L'avvocato Francesco Petruzzi, difensore della famiglia Caliendo, afferma che il suo operato mira esclusivamente a scoprire la verità e a ottenere giustizia per le famiglie colpite da tragedie. Risponde a esposti disciplinari presentati da colleghi, difendendo la sua condotta professionale.
La ricerca della verità come missione professionale
L'avvocato Francesco Petruzzi, legale della famiglia del piccolo Domenico Caliendo, ha chiarito la sua posizione. Ha dichiarato di operare unicamente per portare alla luce la verità. Il suo obiettivo è garantire che venga fatta giustizia. Queste dichiarazioni sono state rilasciate all'agenzia di stampa Ansa. L'avvocato risponde a una serie di esposti disciplinari. Questi sono stati presentati al Consiglio dell'Ordine degli Avvocati di Napoli. Altri due professionisti hanno inoltrato segnalazioni. Si aggiungono a un primo esposto già presentato in precedenza. Le richieste mirano a valutare eventuali sanzioni disciplinari. Si contesta la violazione del Codice Deontologico Forense.
Critiche alla commercializzazione della professione legale
Uno degli esposti evidenzia un punto cruciale. La professione forense non dovrebbe essere trattata come un'attività commerciale. L'avvocato Petruzzi ha sottolineato questo aspetto. Ha aggiunto che la missione di un avvocato include anche l'empatia. Questa deve essere dimostrata nei confronti dei propri assistiti. Il tutto dovrebbe avvenire senza eccessiva esposizione mediatica. L'avvocato Petruzzi difende il suo approccio. Sottolinea l'importanza di un comportamento professionale etico. La sua condotta è improntata alla massima serietà. Non cerca visibilità personale. Il suo unico interesse è la tutela dei suoi clienti.
Oltre il caso Caliendo: altre tragedie sotto la lente
Gli esposti non si concentrano esclusivamente sul caso del piccolo Domenico Caliendo. Vengono menzionate anche altre quattro tragiche perdite. Si tratta di tre bambine e un bambino. I loro nomi sono Iside, Gioia, Sanem e Antonio. Questi piccoli erano tutti in cura presso l'ospedale Monaldi. L'avvocato Petruzzi ha espresso il suo profondo turbamento. Ha ammesso di avere difficoltà a dormire. Pensa all'immenso dolore di queste famiglie. Persone che hanno perso i loro cari nonostante i loro sforzi. Potrebbe esserci stato un errore. Queste famiglie hanno il diritto di sapere. Hanno il diritto di accertare se sono stati commessi errori.
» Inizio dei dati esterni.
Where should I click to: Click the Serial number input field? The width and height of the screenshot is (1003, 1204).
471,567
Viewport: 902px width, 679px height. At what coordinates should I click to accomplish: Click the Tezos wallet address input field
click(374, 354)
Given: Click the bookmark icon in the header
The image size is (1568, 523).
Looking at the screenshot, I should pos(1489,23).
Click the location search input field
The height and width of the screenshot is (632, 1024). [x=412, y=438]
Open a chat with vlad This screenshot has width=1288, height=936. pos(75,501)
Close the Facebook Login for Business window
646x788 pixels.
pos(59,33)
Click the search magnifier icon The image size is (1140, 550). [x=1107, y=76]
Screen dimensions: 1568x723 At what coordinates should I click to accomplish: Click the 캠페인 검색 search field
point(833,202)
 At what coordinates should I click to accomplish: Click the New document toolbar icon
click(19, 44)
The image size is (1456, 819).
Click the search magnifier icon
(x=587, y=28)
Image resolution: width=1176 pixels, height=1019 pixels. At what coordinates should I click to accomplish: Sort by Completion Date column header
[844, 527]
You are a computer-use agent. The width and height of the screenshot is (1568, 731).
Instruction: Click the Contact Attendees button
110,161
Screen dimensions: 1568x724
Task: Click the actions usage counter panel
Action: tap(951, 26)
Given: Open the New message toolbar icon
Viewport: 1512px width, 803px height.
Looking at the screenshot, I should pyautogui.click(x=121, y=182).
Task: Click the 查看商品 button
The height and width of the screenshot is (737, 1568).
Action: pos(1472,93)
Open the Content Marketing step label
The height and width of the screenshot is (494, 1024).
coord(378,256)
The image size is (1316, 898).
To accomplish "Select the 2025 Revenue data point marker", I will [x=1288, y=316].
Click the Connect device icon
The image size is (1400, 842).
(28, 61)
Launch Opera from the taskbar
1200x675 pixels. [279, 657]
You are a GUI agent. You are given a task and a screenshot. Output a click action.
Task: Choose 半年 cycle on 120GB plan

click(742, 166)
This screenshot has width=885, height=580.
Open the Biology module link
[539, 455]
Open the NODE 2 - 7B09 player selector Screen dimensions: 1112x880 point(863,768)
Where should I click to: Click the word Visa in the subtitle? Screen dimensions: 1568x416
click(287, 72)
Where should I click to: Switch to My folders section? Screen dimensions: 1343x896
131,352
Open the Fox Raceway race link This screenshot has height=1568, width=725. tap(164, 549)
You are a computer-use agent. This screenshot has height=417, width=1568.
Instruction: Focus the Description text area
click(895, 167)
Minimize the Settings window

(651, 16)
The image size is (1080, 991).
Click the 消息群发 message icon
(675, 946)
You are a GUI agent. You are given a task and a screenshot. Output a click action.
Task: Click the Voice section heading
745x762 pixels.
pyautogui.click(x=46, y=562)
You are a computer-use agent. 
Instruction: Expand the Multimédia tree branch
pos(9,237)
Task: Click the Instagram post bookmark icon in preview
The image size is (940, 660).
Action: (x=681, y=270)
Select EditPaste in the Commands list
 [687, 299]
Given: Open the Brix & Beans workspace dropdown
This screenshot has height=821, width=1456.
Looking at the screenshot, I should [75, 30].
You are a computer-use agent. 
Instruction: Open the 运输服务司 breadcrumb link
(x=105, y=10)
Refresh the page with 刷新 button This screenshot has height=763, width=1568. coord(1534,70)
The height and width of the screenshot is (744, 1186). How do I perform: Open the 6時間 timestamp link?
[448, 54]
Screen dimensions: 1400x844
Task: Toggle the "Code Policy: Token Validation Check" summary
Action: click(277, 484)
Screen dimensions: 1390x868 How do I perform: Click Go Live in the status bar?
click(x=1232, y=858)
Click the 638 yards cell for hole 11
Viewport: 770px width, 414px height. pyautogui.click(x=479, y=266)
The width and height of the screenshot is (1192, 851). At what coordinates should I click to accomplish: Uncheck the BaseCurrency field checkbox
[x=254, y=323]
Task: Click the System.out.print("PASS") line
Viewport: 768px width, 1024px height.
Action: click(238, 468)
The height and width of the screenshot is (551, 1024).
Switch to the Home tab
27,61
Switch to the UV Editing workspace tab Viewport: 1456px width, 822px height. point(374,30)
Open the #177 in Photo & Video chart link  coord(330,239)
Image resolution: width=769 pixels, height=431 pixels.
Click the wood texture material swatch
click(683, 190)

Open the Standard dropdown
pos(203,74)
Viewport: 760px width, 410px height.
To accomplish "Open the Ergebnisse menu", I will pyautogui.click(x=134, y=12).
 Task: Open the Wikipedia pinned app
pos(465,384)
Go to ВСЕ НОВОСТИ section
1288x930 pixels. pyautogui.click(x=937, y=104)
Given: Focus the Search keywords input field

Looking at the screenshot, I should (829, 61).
L'avvocato si fa portavoce del loro bisogno di verità.
Chiarimenti legali e determinazione contro le intimidazioni
In uno degli esposti, viene erroneamente menzionato un riferimento a responsabilità penali. L'avvocato Petruzzi ha chiarito che le vicende in questione riguardano esclusivamente il piano civile. Ha ribadito la sua condotta. Si sta comportando come ogni avvocato dovrebbe fare. La gestione di casi così delicati richiede rigore. Non comprende le reali motivazioni dietro queste richieste. Se l'obiettivo è farlo tacere, ha un messaggio chiaro. Queste azioni si riveleranno completamente inutili. L'avvocato Petruzzi parteciperà a un evento dell'Aido il prossimo 28 aprile. L'incontro si terrà presso il Senato della Repubblica. La sua determinazione a perseguire la verità rimane incrollabile.